--- start Input rows ---

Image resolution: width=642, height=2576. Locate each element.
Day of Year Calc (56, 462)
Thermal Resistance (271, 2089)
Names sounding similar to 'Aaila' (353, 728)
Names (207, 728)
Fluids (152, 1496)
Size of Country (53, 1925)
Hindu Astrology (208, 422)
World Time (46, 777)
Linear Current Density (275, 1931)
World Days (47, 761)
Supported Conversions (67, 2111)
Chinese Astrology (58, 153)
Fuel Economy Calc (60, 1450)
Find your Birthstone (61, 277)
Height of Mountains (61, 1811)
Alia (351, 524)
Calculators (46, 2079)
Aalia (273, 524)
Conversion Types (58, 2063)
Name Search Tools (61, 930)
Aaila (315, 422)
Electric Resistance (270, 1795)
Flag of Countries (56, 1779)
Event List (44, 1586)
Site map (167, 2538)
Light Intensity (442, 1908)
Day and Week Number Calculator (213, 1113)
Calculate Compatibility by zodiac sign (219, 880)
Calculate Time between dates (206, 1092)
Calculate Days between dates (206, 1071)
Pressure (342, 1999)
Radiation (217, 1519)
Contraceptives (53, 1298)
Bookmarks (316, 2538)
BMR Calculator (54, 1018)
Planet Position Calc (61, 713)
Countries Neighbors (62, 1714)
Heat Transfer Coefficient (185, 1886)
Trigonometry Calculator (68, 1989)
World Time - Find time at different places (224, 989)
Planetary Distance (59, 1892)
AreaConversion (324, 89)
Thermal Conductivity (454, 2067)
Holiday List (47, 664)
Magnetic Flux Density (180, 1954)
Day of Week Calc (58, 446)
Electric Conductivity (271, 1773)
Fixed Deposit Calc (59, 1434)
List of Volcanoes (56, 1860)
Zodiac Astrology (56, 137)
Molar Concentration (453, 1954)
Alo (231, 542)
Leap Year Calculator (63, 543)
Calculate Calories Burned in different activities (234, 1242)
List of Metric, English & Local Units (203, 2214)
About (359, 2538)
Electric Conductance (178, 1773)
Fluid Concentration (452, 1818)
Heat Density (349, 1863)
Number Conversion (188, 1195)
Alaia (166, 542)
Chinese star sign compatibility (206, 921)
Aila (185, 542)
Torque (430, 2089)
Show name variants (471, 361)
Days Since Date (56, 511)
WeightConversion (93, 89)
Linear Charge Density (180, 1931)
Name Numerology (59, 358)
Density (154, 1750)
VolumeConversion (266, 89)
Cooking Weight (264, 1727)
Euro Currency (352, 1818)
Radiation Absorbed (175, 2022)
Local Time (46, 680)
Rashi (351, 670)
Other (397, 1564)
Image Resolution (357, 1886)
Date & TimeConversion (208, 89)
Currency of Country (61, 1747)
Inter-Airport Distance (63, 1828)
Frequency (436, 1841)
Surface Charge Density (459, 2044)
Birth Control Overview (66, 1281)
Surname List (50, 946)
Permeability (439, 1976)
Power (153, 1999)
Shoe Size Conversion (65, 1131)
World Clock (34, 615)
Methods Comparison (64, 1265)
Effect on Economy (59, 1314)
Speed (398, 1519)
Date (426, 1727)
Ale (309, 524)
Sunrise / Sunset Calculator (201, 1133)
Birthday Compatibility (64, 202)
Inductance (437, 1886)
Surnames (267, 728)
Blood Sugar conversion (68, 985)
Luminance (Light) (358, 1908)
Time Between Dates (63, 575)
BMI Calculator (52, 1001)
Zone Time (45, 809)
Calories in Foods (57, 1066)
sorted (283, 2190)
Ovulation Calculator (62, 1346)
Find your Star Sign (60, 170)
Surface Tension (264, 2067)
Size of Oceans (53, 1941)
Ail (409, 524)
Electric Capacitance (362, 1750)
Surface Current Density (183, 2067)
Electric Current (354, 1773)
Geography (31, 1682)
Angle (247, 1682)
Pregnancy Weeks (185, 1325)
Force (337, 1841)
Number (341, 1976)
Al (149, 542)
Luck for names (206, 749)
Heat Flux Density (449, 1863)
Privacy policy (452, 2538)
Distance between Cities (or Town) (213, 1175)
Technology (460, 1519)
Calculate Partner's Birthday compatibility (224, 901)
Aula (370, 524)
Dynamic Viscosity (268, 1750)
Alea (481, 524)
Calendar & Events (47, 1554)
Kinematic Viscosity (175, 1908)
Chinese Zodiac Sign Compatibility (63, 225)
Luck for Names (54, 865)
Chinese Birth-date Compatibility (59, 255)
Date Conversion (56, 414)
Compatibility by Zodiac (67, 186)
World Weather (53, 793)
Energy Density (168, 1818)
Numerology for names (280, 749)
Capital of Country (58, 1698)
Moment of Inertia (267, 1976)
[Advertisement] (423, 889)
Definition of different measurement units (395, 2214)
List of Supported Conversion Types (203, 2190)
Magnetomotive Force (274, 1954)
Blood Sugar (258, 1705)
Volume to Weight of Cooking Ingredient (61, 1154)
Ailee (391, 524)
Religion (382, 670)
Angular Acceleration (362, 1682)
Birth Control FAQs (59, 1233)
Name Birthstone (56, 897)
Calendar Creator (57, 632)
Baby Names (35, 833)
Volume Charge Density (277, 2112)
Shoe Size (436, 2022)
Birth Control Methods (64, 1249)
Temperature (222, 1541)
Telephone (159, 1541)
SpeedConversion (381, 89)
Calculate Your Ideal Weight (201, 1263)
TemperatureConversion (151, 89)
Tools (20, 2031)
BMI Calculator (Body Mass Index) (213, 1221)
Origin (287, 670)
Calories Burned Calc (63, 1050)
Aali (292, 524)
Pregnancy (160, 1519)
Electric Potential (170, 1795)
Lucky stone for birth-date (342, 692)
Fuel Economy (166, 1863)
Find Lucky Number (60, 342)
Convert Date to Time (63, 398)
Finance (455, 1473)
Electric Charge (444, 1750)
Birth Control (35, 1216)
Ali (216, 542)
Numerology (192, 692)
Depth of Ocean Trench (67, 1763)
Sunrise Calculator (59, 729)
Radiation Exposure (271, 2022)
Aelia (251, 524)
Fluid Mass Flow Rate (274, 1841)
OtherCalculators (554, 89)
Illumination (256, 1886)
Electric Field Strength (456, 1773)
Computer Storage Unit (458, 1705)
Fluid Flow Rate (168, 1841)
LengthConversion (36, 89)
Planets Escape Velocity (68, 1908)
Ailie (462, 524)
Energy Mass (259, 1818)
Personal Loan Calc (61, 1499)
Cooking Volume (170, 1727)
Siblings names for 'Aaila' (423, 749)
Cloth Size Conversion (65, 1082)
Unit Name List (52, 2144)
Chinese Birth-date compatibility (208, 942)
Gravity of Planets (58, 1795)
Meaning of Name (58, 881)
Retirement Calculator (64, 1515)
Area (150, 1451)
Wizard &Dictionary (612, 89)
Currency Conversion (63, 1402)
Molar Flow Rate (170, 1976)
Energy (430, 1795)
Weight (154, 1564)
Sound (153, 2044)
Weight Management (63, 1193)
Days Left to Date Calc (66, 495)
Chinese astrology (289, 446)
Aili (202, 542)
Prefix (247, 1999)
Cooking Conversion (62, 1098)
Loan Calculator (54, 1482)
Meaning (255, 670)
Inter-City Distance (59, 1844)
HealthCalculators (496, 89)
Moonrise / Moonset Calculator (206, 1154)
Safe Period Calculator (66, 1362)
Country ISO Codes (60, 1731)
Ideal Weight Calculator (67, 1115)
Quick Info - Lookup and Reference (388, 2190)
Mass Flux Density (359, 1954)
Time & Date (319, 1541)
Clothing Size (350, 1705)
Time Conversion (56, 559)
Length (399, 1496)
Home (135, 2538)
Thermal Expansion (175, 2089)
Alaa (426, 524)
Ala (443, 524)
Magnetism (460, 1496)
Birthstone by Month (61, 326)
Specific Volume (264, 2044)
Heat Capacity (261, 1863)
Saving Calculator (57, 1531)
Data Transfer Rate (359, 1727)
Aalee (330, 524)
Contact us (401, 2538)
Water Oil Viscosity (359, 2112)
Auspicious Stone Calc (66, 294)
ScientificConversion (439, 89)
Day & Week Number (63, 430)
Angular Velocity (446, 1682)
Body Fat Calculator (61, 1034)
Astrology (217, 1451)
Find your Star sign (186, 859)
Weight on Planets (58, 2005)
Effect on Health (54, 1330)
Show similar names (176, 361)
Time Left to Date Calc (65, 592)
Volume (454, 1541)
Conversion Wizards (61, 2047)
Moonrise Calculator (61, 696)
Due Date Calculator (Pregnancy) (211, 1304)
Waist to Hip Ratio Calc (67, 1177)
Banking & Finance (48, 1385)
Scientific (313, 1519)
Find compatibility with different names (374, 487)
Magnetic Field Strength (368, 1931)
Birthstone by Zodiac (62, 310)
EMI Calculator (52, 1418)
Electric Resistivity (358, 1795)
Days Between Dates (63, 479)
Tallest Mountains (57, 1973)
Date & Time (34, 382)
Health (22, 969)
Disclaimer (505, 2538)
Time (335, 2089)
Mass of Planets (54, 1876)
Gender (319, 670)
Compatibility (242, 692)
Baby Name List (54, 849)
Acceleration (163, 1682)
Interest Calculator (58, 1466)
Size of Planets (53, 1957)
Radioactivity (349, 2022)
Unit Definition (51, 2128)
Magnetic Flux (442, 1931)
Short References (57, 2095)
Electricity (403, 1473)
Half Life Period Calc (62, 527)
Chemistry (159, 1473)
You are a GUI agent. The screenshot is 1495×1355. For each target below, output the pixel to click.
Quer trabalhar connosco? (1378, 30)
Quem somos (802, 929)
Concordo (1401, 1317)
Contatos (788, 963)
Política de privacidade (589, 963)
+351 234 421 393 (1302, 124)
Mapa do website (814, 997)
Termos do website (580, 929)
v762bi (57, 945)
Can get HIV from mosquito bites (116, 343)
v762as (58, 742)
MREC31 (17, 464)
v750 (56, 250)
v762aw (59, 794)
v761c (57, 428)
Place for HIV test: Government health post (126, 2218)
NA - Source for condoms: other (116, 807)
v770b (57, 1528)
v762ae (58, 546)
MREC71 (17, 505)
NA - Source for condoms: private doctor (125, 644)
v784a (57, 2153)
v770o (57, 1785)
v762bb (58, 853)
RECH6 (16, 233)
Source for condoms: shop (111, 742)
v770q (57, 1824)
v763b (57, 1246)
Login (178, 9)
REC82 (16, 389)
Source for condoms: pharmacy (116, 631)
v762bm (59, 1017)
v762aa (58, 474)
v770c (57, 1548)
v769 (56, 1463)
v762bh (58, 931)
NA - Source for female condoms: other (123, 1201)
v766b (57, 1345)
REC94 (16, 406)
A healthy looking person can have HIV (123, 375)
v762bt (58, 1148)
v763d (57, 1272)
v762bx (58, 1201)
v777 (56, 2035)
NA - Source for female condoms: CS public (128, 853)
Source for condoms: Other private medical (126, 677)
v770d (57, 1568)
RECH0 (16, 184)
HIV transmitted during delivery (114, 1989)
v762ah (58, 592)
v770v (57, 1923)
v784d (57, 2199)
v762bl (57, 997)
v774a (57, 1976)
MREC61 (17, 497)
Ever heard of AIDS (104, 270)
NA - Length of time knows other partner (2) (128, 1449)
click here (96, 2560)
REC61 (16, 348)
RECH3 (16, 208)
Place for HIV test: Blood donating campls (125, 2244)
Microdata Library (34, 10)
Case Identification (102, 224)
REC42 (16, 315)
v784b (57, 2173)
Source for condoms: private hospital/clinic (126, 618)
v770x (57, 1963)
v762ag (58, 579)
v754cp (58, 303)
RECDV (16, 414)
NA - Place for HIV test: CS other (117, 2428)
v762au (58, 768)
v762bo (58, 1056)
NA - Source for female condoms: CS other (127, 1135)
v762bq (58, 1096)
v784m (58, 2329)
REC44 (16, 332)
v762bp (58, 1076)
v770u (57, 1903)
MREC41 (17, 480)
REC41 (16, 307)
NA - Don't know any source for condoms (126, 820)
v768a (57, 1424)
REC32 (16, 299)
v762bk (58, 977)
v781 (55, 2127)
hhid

--- end Input rows ---

Your goal — Format the part of the listing that begins with the line containing "Convert Date to Time (63, 398)" and ends with the line containing "Illumination (256, 1886)" as a JSON array of strings, one string per line, leaving out blank lines.

Solution for this problem —
[
  "Convert Date to Time (63, 398)",
  "Finance (455, 1473)",
  "Electric Charge (444, 1750)",
  "Birth Control (35, 1216)",
  "Ali (216, 542)",
  "Numerology (192, 692)",
  "Depth of Ocean Trench (67, 1763)",
  "Sunrise Calculator (59, 729)",
  "Radiation Exposure (271, 2022)",
  "Aelia (251, 524)",
  "Fluid Mass Flow Rate (274, 1841)",
  "OtherCalculators (554, 89)",
  "Illumination (256, 1886)"
]